File Photo: A Turkish army tank and an armoured vehicle are stationed near the Turkish-Syrian border in Karkamis in the southeastern Gaziantep province, Turkey, August 23, 2016 (Photo: Reuters)
Turkish-backed rebels launched an assault on city of al-Bab in northern Syria held by the Islamic State (IS) militants on Friday, opposition fighters said, and Turkish warplanes hit dozens of Islamist militants targets in support of the offensive.
Hundreds of Arab and Turkmen fighters involved in the assault took control of at least two villages west of al-Bab, the fighters said. Turkish state media said late on Thursday that Ankara had sent 300 Turkish commandos to northern Syria as a reinforcement.
The operations are the latest in Turkey's "Operation Euphrates Shield", a military incursion launched three and a half months ago in support of the rebels, and meant to push both IS militants and Kurdish fighters back from the border.
The Turkish army said its air strikes on Friday morning destroyed 34 IS targets, including militant bases, shelters, vehicles mounted with guns, and ammunition depots. Ten targets had also been hit the day before.
The military also said the rebels it backs had seized control of an important highway between the towns of al-Bab and Manbij, around 50 km (30 miles) to the east.

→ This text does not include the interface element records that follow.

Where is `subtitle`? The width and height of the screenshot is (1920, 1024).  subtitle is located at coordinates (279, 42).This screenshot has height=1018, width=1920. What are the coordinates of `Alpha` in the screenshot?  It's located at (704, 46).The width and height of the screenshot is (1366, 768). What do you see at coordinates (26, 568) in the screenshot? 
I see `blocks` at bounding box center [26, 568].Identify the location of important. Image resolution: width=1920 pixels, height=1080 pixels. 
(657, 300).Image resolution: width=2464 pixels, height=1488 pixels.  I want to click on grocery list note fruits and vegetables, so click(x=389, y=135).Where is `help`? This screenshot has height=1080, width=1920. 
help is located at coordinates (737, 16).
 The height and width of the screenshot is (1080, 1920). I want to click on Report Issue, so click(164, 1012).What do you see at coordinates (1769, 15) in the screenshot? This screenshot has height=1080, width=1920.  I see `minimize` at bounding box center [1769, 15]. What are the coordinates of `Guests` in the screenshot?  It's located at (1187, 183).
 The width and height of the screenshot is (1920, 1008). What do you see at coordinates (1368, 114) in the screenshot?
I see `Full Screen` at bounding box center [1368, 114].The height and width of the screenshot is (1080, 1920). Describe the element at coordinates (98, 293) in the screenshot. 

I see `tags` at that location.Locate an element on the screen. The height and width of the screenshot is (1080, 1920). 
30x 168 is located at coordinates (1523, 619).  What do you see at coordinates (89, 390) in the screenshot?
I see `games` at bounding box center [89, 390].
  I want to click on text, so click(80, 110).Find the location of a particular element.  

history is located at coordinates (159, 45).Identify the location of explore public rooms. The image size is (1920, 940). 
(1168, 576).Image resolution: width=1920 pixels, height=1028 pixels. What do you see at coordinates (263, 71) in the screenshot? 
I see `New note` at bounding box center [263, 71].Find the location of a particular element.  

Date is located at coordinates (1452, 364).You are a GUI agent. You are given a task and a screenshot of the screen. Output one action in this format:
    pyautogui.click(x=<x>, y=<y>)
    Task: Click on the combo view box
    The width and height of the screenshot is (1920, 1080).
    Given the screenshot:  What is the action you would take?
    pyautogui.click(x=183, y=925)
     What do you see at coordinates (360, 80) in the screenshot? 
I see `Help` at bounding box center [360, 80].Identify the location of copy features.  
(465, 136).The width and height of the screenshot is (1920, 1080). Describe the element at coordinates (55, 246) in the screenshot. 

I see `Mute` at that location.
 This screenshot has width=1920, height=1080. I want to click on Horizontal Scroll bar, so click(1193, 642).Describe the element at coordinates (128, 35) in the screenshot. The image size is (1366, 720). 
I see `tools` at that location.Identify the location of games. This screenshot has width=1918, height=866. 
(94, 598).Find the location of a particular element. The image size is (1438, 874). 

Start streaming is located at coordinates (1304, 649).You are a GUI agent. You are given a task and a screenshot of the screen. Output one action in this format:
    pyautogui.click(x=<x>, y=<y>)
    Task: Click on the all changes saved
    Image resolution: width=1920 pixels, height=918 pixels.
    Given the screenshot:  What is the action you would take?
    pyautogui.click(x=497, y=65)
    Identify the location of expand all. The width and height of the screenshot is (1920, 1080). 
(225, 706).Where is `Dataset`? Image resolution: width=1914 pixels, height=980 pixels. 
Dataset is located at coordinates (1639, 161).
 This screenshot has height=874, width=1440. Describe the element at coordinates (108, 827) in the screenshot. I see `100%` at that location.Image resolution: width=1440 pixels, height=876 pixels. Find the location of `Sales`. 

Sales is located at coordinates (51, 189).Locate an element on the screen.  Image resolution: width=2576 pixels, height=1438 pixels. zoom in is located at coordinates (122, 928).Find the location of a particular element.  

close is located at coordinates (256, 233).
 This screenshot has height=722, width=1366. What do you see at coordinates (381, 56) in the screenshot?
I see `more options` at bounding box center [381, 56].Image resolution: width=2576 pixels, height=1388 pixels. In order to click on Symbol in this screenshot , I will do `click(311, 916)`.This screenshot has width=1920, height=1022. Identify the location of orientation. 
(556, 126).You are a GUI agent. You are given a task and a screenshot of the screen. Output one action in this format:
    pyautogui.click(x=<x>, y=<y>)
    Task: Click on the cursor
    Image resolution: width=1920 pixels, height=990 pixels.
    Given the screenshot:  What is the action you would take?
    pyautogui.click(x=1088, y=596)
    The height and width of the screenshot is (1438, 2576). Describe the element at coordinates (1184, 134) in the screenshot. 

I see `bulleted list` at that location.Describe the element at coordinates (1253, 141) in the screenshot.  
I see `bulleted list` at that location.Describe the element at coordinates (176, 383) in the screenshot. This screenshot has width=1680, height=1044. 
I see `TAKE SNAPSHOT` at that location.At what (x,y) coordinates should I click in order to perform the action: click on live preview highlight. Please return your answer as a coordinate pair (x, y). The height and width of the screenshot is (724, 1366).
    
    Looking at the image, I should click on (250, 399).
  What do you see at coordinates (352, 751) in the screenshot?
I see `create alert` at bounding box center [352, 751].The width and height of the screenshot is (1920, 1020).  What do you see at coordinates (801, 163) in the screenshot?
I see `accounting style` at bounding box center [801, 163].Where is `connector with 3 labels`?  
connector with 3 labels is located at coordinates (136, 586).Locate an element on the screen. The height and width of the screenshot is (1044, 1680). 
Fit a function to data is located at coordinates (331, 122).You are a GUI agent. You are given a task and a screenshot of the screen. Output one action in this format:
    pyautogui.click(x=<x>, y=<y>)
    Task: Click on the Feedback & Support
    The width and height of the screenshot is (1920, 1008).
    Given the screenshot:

"There is a major assault under way," a fighter with the Turkmen Sultan Murad brigade speaking from inside Syria said. "God willing we will break (IS) resistance this time. Very powerful troops were sent last night."
The Syrian Observatory for Human Rights, which monitors the conflict through a network of sources in the country, confirmed there was an increase in the number of Turkish troops with the Euphrates Shield forces and that they were shelling heavily on Friday as they attempted to advance on al-Bab.
The Observatory said explosions triggered by IS had caused casualties in a village close to al-Bab. It also said it had received information that 12 civilians were killed and 10 wounded as a result of air strikes and bombardment by Turkish forces targeting al-Bab.
The advance of the Turkish-backed forces potentially pits them against both Kurdish fighters and Syrian government forces in an increasingly messy battlefield.
Al-Bab is of particular strategic importance to Turkey, partly because Kurdish-dominated militias have also been pursuing a campaign to seize it.
Ankara is determined to prevent the Kurdish YPG militia, which it sees as a hostile force, from joining up cantons it controls along the Turkish border, for fear that would stoke Kurdish separatism at home.